His research and teaching have ranged over several fields of engineering and mathematics: information theory, communications, linear systems, estimation and control, signal processing, semiconductor manufacturing, probability and statistics, and matrix and operator theory. He has also co-founded and served as a director of several high-technology companies. He has mentored an outstanding array of over a hundred doctoral and postdoctoral scholars. Their joint efforts have led to over 300 journal papers, a dozen patents and several books and monographs, including the major textbooks: Linear Systems (1980) and Linear Estimation (2000).

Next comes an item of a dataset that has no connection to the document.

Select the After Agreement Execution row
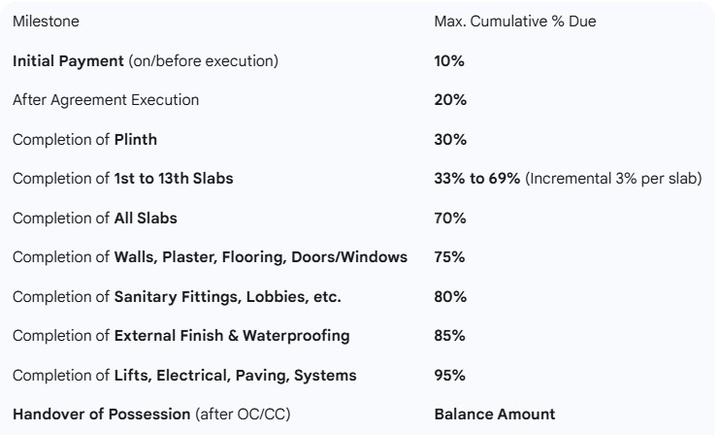 tap(105, 100)
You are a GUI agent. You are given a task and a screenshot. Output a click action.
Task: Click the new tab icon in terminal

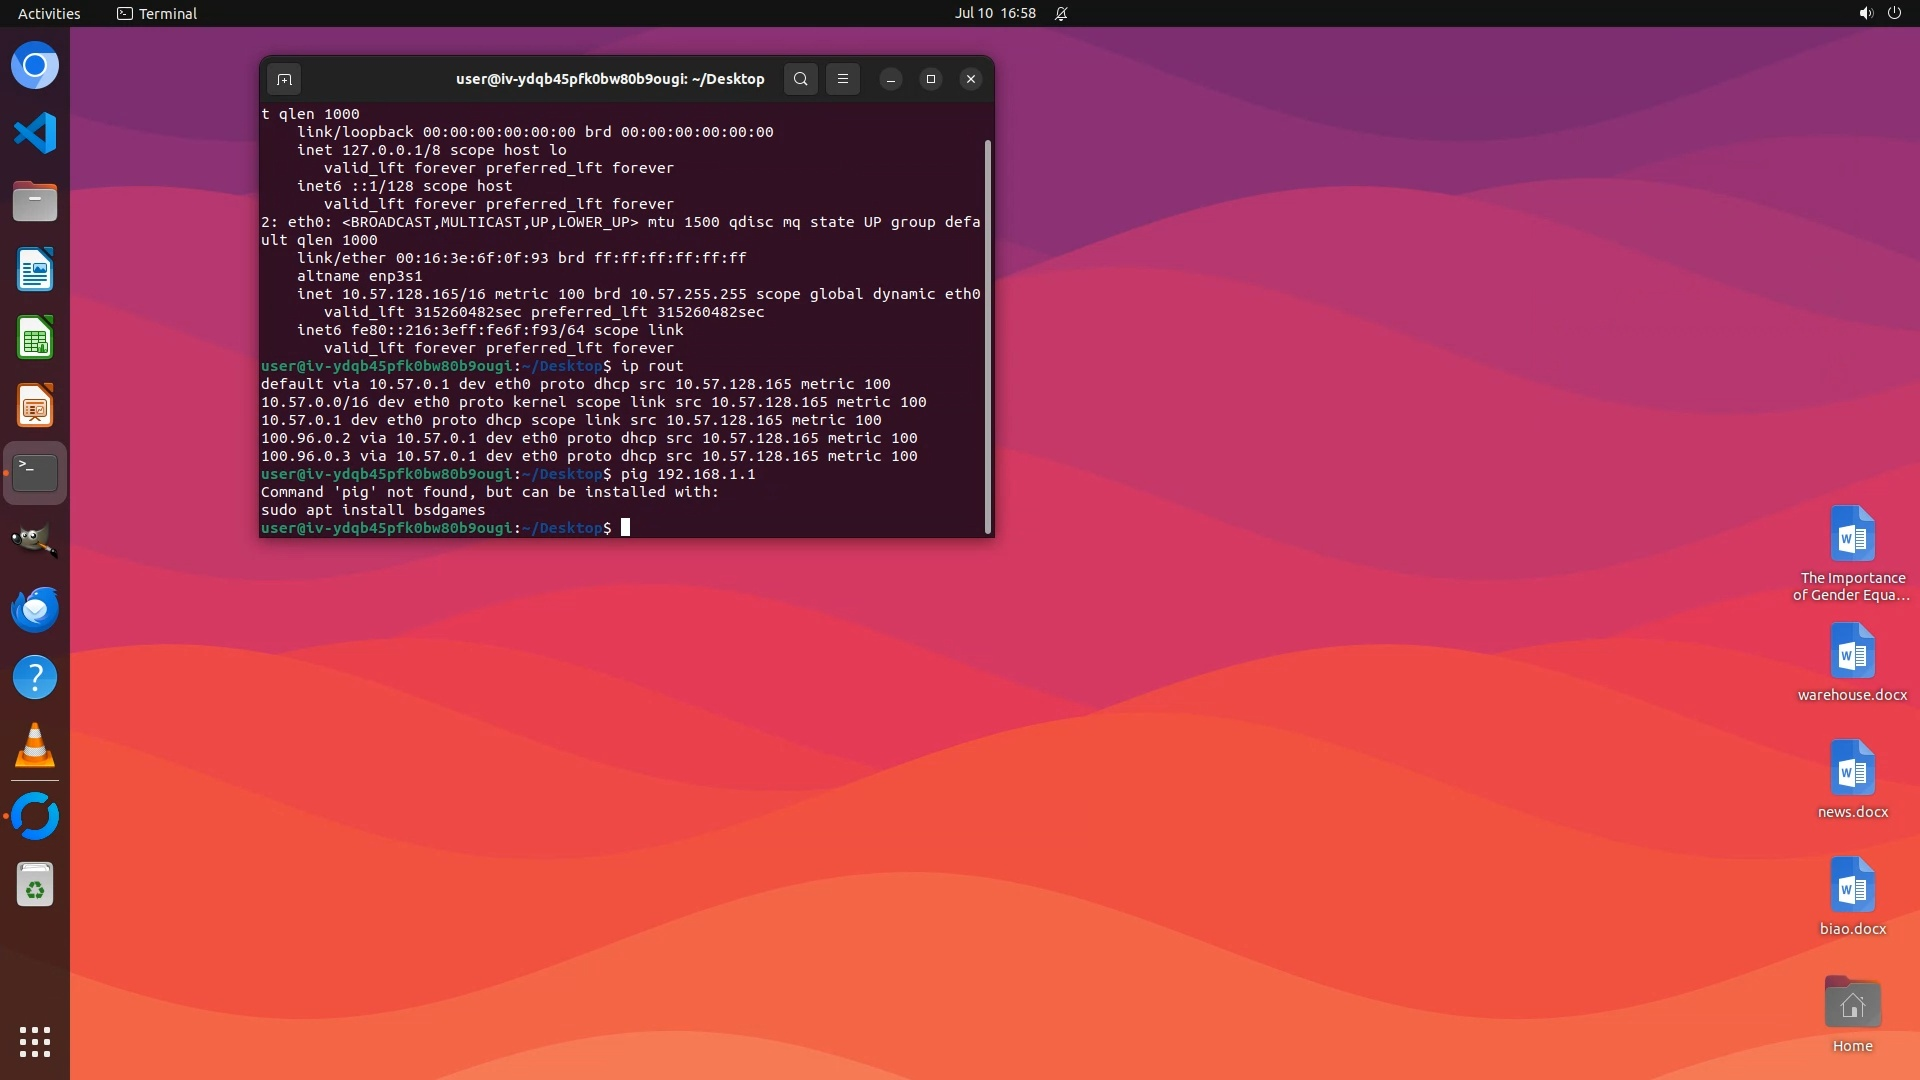click(x=284, y=79)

He received the IEEE Medal of Honor in 2007 for “exceptional contributions to the development of powerful algorithms for communications, control, computing and signal processing.” Among other major honors are the Shannon Award of the IEEE Information Theory Society; the IEEE Education Medal and the IEEE Signal Processing Medal; the 2009 BBVA Foundation Prize for Information and Communication Technologies; the Padma Bhushan, India’s third highest civilian award; election to the U.S. National Academy of Engineering, the U.S. National Academy of Sciences, and the American Academy of Arts and Sciences; foreign membership of the Royal Society of London, the Royal Spanish Academy of Engineering, the Indian National Academy of Engineering, the Indian National Science Academy, the Indian Academy of Sciences, and TWAS (The World Academy of Sciences).
In November 2014, he received a US National Medal of Science from President Obama “for transformative contributions to the fields of information and system science, for distinctive and sustained mentoring of young scholars, and for translation of scientific ideas into entrepreneurial ventures that have had a significant impact on industry.”